It’s a new year, a new semester, and we’ve just launched the new doctor of nursing practice (DNP) degree program. We’re very pleased to see this professional doctoral program designed to prepare graduates for today’s increasingly complex health care practice and clinical leadership roles get off the ground after several years of planning and preparation.
Professor Jane Champion, director of the DNP program, welcomed the 14-member inaugural cohort to their first on-campus “intensive” on Wednesday, Jan. 13. She is joined by a strong cadre of tenured and clinical faculty in research and education efforts.
The curriculum will emphasize clinical and leadership skills and graduates will be prepared to translate nursing research into evidence-based standards of care while contributing to health care teams that improve patient outcomes.
The program is designed for nurses who are employed full time and will be offered in a hybrid format with a combination of on-campus “intensives” and online learning experiences. It is the first DNP program in Central Texas.
We also received great news for many of our students that the U.S. Department of Education has approved federal aid for advanced practice students in post-masters of science in nursing certificate programs. Students who enroll in these programs for the fall 2016 semester and beyond will be eligible for the funding.
The semester got off to a great start with a Student Services-sponsored coffee and cookies event (look for photos on the School of Nursing’s Facebook page). It’s sometimes hard to know who’s more eager to get back to class: the students or the faculty.

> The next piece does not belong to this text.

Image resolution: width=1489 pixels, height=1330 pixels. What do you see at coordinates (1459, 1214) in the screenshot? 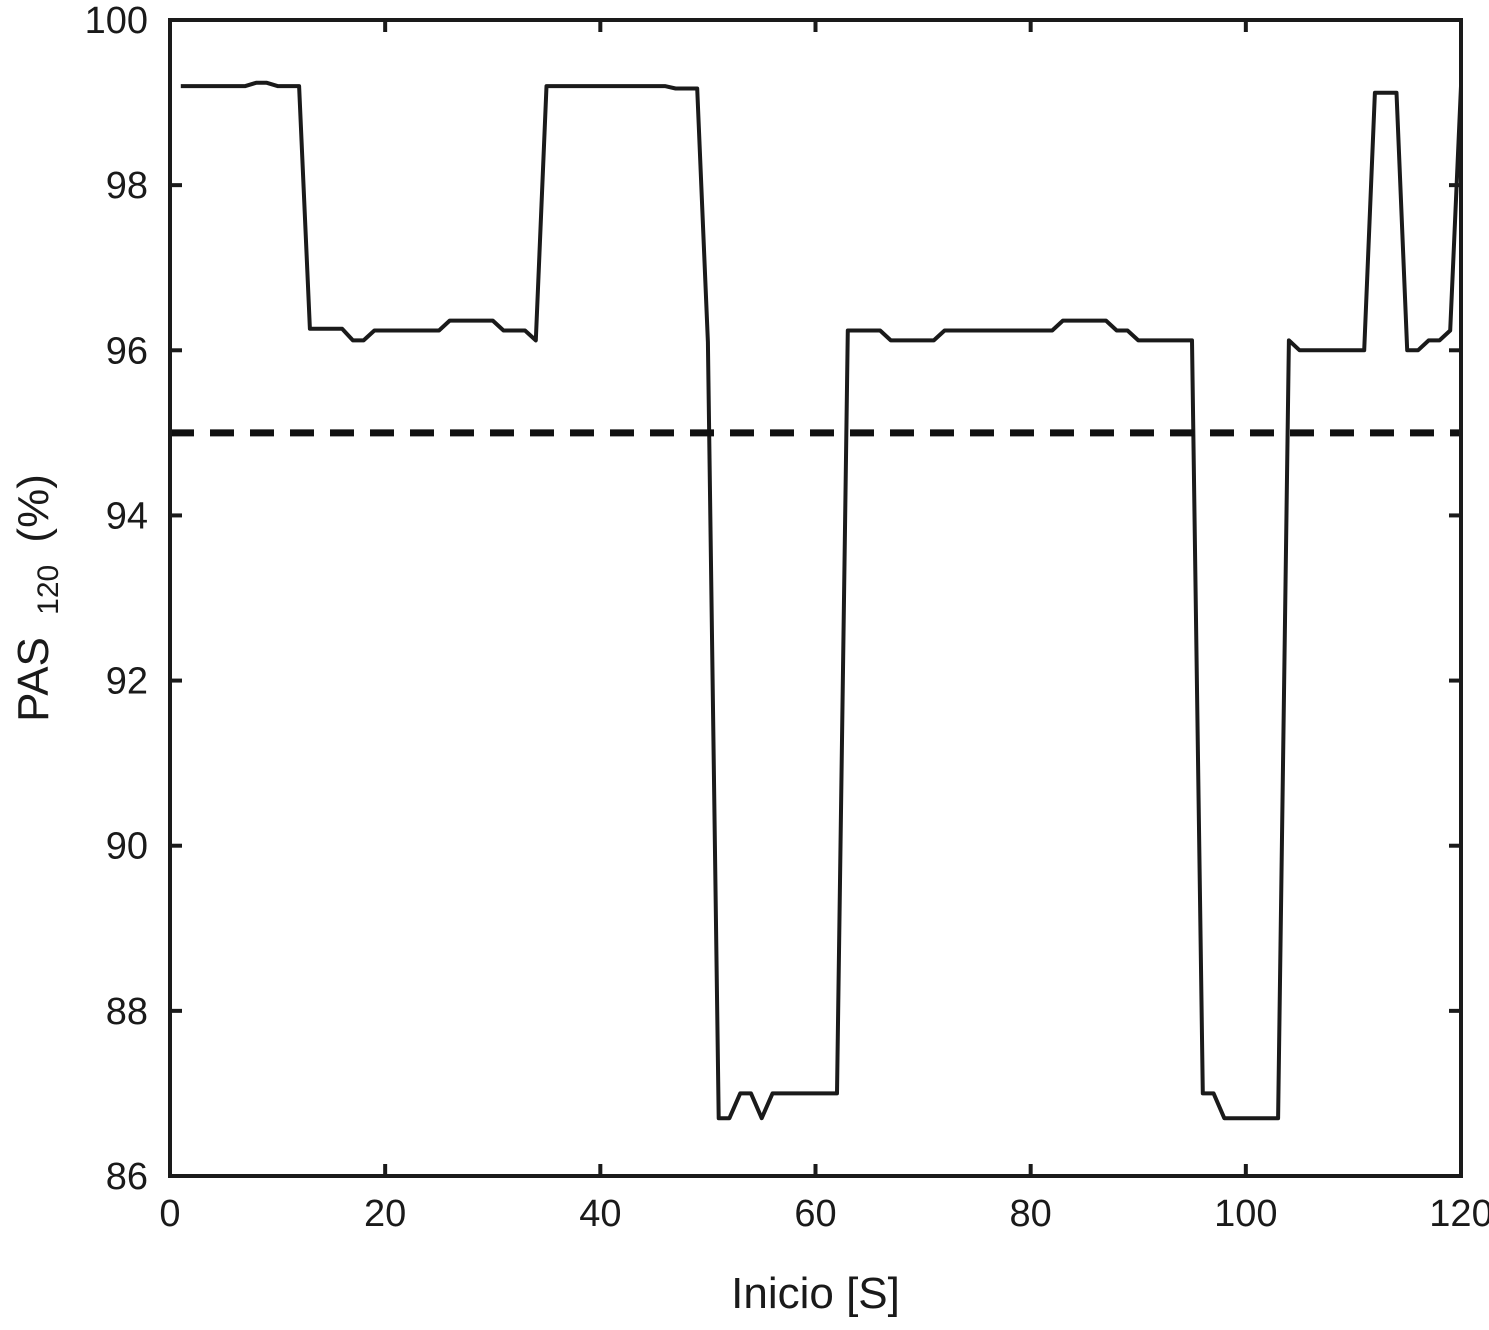
I see `x-tick-label: 120` at bounding box center [1459, 1214].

In other news, we’re still in the middle of a construction zone and some days we wonder if the new health care and medical center will ever be completed and ready for business. Until that time, the holes in Red River Street just keep getting bigger, and the noise … well, we’ll not talk about the noise.
We’ve had some of our faculty featured in the news: Dr. Linda Yoder’s op-ed on improving health care for our vets and Dr. Lynn Rew’s contribution to “101 Nursing Tips from the Experts”. Laura Anne White, one of our students, also wrote a very moving piece called “They Go: Lessons Learned While Caring for the Dying.” I encourage you to take the time to read these excellent pieces.
So, welcome back! I am sure you’re as excited as I am to begin a new year at the School of Nursing.